Exercise prompt – Write out all the data again, exactly as it stands.

Dataset entries –
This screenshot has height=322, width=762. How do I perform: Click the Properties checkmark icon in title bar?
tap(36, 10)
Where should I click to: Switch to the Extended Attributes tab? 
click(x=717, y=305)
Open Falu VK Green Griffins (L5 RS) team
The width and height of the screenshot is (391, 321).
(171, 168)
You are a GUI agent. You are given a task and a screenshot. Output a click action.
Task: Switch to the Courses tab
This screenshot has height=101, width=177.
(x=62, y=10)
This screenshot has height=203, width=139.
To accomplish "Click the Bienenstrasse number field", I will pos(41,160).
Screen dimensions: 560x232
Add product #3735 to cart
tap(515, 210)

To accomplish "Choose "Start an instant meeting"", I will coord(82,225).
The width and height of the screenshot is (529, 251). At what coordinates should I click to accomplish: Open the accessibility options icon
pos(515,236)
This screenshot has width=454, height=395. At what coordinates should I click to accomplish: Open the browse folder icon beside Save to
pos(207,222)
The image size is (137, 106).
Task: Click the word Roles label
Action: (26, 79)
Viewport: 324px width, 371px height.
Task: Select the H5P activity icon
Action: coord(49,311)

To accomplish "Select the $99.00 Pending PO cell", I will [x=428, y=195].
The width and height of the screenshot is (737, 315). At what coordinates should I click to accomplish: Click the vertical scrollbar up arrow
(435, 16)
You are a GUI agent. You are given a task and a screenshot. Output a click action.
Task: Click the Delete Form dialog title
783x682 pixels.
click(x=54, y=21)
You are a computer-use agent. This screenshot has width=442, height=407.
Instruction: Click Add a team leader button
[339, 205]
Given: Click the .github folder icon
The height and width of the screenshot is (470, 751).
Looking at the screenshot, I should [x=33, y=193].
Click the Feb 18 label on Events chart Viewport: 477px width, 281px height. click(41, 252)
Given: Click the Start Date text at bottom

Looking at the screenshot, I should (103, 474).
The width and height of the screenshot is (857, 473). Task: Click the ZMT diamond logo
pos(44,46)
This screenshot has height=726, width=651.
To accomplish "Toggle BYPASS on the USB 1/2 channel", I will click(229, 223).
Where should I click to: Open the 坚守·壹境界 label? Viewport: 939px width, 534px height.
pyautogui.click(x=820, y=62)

Answer for this exercise –
This screenshot has height=322, width=762. How do I perform: Click the Properties checkmark icon in title bar?
tap(36, 10)
Where should I click to: Switch to the Extended Attributes tab? 
click(x=717, y=305)
Open Falu VK Green Griffins (L5 RS) team
The width and height of the screenshot is (391, 321).
(171, 168)
You are a GUI agent. You are given a task and a screenshot. Output a click action.
Task: Switch to the Courses tab
This screenshot has height=101, width=177.
(x=62, y=10)
This screenshot has height=203, width=139.
To accomplish "Click the Bienenstrasse number field", I will pos(41,160).
Screen dimensions: 560x232
Add product #3735 to cart
tap(515, 210)

To accomplish "Choose "Start an instant meeting"", I will coord(82,225).
The width and height of the screenshot is (529, 251). At what coordinates should I click to accomplish: Open the accessibility options icon
pos(515,236)
This screenshot has width=454, height=395. At what coordinates should I click to accomplish: Open the browse folder icon beside Save to
pos(207,222)
The image size is (137, 106).
Task: Click the word Roles label
Action: (26, 79)
Viewport: 324px width, 371px height.
Task: Select the H5P activity icon
Action: coord(49,311)

To accomplish "Select the $99.00 Pending PO cell", I will [x=428, y=195].
The width and height of the screenshot is (737, 315). At what coordinates should I click to accomplish: Click the vertical scrollbar up arrow
(435, 16)
You are a GUI agent. You are given a task and a screenshot. Output a click action.
Task: Click the Delete Form dialog title
783x682 pixels.
click(x=54, y=21)
You are a computer-use agent. This screenshot has width=442, height=407.
Instruction: Click Add a team leader button
[339, 205]
Given: Click the .github folder icon
The height and width of the screenshot is (470, 751).
Looking at the screenshot, I should [x=33, y=193].
Click the Feb 18 label on Events chart Viewport: 477px width, 281px height. click(41, 252)
Given: Click the Start Date text at bottom

Looking at the screenshot, I should (103, 474).
The width and height of the screenshot is (857, 473). Task: Click the ZMT diamond logo
pos(44,46)
This screenshot has height=726, width=651.
To accomplish "Toggle BYPASS on the USB 1/2 channel", I will click(229, 223).
Where should I click to: Open the 坚守·壹境界 label? Viewport: 939px width, 534px height.
pyautogui.click(x=820, y=62)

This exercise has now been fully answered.